Short task 1 :: Copy the leadership theories text word for word, in full.

Source text ::
2. Transformable Leadership 

Under transformable leadership, the leader pays attention towards the developmental needs of individual subordinates. The transformational leadership excites, arouses and inspires the subordinates to put an additional effort to achieve the goals of the organization. It is build on top of the transactional leadership. It means that this leadership develops people for achieving the organizational goals. The subordinates are made high performers and developed employees. Subordinates are motivated to transcend their self interest for the betterment of organization. It leads to higher productivity and higher employee satisfaction. Transformational leadership has four important features: 

  • Individualized consideration
  • Intellectual simulation
  • Inspiration 
  • Charisma 

3. Transactional Leadership 

This theory emphasizes on effort and performance. Under the transactional leadership, the leader directs his subordinates toward the achievement of goals. The leader clarifies the roles to be played by the subordinates while performing their respective tasks. The leader guides and motivated his followers to achieve the organizational goals. 

Leaders under this theory have following features: 

a) Passive Management by Exception: They intervene only if standards are not meet. 

b) Contingent Reward: They provide various kinds of rewards in exchange for usually agreed-upon goal accomplishment. 

c) Laissez-faire: They abdicate responsibilities and avoid decisions. 

d) Active Management by Exception: Leaders keep watching for deviations from rules and standards and taking corrective action. 

4. Leader Member Exchange (LMX) Theory 

This theory indicates that a leader establishes a special relationship with his subordinates. Under this theory, some of the subordinates get special privileges while others are paid less attention and may considered as out of group members. The leader categorizes some members of the group as inner members and other members as outer members. This 'in' and 'out' group are relative ordinates and have formal authority interaction. These 'in' and 'out' groups are relatively stable during the course of organization behavior and leaders seek to higher employee satisfaction. The leader member exchange theory motivates the employees personally. The leader takes personal care of the employees. The members who are not highly regarded by the leader feel dissatisfied. They try to know the likings and disliking of the leader and behave accordingly. This theory motivates only a few members of the group while other members are frustrated and many create some problems to the leader.

Stored rows ::

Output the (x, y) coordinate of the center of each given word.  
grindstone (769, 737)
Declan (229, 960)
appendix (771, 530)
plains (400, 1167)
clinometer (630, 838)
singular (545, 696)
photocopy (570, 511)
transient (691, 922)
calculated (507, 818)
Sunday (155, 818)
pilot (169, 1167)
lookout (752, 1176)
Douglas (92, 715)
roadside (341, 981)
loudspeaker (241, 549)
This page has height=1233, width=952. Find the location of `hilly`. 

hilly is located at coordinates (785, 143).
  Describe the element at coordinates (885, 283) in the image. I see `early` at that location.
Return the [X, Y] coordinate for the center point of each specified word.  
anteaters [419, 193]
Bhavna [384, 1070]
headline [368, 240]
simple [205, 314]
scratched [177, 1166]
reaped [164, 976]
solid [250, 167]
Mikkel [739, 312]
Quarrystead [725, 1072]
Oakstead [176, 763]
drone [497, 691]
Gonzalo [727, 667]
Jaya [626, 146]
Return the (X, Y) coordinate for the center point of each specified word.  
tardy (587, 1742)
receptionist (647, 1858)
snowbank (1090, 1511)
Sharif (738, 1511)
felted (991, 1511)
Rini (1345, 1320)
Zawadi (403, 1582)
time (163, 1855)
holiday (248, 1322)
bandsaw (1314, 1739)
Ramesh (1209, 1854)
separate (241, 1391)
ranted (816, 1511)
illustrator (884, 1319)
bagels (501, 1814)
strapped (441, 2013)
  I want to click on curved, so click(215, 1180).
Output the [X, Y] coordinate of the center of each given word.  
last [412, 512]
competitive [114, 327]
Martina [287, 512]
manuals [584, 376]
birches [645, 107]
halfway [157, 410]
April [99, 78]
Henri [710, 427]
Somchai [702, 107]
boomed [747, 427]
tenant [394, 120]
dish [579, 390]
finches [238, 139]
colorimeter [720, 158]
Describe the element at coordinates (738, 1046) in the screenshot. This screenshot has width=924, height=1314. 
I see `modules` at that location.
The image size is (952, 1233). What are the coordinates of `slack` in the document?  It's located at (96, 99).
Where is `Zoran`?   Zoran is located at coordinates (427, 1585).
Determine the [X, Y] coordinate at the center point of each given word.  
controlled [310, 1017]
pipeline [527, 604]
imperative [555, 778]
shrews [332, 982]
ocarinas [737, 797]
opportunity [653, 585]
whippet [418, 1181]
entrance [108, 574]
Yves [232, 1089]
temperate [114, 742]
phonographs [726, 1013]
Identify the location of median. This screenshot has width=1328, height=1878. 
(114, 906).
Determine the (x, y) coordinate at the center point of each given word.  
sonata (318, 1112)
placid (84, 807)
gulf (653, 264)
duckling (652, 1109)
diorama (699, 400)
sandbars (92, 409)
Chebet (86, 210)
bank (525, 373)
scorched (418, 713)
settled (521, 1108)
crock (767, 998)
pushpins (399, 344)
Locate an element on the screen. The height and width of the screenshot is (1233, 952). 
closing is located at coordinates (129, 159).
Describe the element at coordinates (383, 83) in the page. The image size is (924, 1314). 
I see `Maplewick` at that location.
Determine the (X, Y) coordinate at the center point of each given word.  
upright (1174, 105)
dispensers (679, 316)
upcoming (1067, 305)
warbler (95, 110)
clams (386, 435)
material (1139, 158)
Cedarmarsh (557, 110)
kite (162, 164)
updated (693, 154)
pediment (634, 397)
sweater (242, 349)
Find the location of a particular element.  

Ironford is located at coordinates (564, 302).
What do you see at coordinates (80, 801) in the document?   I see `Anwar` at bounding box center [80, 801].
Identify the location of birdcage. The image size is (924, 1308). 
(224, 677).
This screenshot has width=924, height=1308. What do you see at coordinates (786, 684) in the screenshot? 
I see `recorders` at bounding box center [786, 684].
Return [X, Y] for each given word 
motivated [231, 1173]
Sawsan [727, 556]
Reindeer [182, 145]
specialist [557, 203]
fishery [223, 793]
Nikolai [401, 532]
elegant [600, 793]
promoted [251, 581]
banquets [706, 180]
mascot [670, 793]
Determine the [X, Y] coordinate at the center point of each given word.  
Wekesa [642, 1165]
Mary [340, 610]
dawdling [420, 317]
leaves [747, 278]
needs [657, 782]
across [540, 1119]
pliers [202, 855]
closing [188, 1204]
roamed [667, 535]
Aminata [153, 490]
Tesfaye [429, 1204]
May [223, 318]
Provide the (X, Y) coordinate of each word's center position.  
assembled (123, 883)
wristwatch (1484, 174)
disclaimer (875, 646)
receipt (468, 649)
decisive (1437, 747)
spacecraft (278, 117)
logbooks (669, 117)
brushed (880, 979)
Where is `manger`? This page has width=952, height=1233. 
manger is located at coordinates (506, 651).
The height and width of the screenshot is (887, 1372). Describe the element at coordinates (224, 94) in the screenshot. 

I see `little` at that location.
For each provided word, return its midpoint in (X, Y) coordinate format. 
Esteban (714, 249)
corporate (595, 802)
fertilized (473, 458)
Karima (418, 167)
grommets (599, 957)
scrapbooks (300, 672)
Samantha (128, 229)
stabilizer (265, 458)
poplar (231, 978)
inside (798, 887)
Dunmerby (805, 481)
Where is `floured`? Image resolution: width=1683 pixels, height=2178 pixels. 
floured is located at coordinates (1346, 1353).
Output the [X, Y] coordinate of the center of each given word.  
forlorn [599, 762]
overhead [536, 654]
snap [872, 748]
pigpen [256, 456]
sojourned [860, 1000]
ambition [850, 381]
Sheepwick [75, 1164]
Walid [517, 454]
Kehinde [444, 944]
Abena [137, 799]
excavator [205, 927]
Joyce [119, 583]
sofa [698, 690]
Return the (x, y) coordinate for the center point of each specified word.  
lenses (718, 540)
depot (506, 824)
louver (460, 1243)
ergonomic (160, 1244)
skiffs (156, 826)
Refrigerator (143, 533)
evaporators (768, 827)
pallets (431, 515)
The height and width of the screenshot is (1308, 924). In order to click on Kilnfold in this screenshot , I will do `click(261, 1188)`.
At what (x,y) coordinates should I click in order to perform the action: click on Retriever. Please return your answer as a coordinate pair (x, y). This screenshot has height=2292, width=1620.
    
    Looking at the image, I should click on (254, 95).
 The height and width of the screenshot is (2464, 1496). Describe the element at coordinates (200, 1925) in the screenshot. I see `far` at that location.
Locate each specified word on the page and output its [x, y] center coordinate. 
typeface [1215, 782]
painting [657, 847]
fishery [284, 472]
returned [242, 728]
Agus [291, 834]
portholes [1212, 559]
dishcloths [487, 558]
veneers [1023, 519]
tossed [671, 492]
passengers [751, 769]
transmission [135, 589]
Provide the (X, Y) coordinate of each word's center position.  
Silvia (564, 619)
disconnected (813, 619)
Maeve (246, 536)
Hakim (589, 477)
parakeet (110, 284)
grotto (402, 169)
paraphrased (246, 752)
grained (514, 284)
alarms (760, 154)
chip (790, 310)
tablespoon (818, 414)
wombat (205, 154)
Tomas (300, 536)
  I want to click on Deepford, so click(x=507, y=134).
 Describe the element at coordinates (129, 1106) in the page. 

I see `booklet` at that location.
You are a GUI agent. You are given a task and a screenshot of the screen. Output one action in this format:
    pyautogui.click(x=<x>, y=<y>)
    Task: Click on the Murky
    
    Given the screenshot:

Short task 2 :: Rewrite the entries from the line containing "receptionist (647, 1858)" up to and including the line containing "coordinates (427, 1585).", changing "illustrator" to "animator" and leaving everything else unchanged. Return only those lines.

Worked solution 1 ::
2. Transformable Leadership 

Under transformable leadership, the leader pays attention towards the developmental needs of individual subordinates. The transformational leadership excites, arouses and inspires the subordinates to put an additional effort to achieve the goals of the organization. It is build on top of the transactional leadership. It means that this leadership develops people for achieving the organizational goals. The subordinates are made high performers and developed employees. Subordinates are motivated to transcend their self interest for the betterment of organization. It leads to higher productivity and higher employee satisfaction. Transformational leadership has four important features: 

  • Individualized consideration
  • Intellectual simulation
  • Inspiration 
  • Charisma 

3. Transactional Leadership 

This theory emphasizes on effort and performance. Under the transactional leadership, the leader directs his subordinates toward the achievement of goals. The leader clarifies the roles to be played by the subordinates while performing their respective tasks. The leader guides and motivated his followers to achieve the organizational goals. 

Leaders under this theory have following features: 

a) Passive Management by Exception: They intervene only if standards are not meet. 

b) Contingent Reward: They provide various kinds of rewards in exchange for usually agreed-upon goal accomplishment. 

c) Laissez-faire: They abdicate responsibilities and avoid decisions. 

d) Active Management by Exception: Leaders keep watching for deviations from rules and standards and taking corrective action. 

4. Leader Member Exchange (LMX) Theory 

This theory indicates that a leader establishes a special relationship with his subordinates. Under this theory, some of the subordinates get special privileges while others are paid less attention and may considered as out of group members. The leader categorizes some members of the group as inner members and other members as outer members. This 'in' and 'out' group are relative ordinates and have formal authority interaction. These 'in' and 'out' groups are relatively stable during the course of organization behavior and leaders seek to higher employee satisfaction. The leader member exchange theory motivates the employees personally. The leader takes personal care of the employees. The members who are not highly regarded by the leader feel dissatisfied. They try to know the likings and disliking of the leader and behave accordingly. This theory motivates only a few members of the group while other members are frustrated and many create some problems to the leader.

Worked solution 2 ::
receptionist (647, 1858)
snowbank (1090, 1511)
Sharif (738, 1511)
felted (991, 1511)
Rini (1345, 1320)
Zawadi (403, 1582)
time (163, 1855)
holiday (248, 1322)
bandsaw (1314, 1739)
Ramesh (1209, 1854)
separate (241, 1391)
ranted (816, 1511)
animator (884, 1319)
bagels (501, 1814)
strapped (441, 2013)
  I want to click on curved, so click(215, 1180).
Output the [X, Y] coordinate of the center of each given word.  
last [412, 512]
competitive [114, 327]
Martina [287, 512]
manuals [584, 376]
birches [645, 107]
halfway [157, 410]
April [99, 78]
Henri [710, 427]
Somchai [702, 107]
boomed [747, 427]
tenant [394, 120]
dish [579, 390]
finches [238, 139]
colorimeter [720, 158]
Describe the element at coordinates (738, 1046) in the screenshot. This screenshot has width=924, height=1314. 
I see `modules` at that location.
The image size is (952, 1233). What are the coordinates of `slack` in the document?  It's located at (96, 99).
Where is `Zoran`?   Zoran is located at coordinates (427, 1585).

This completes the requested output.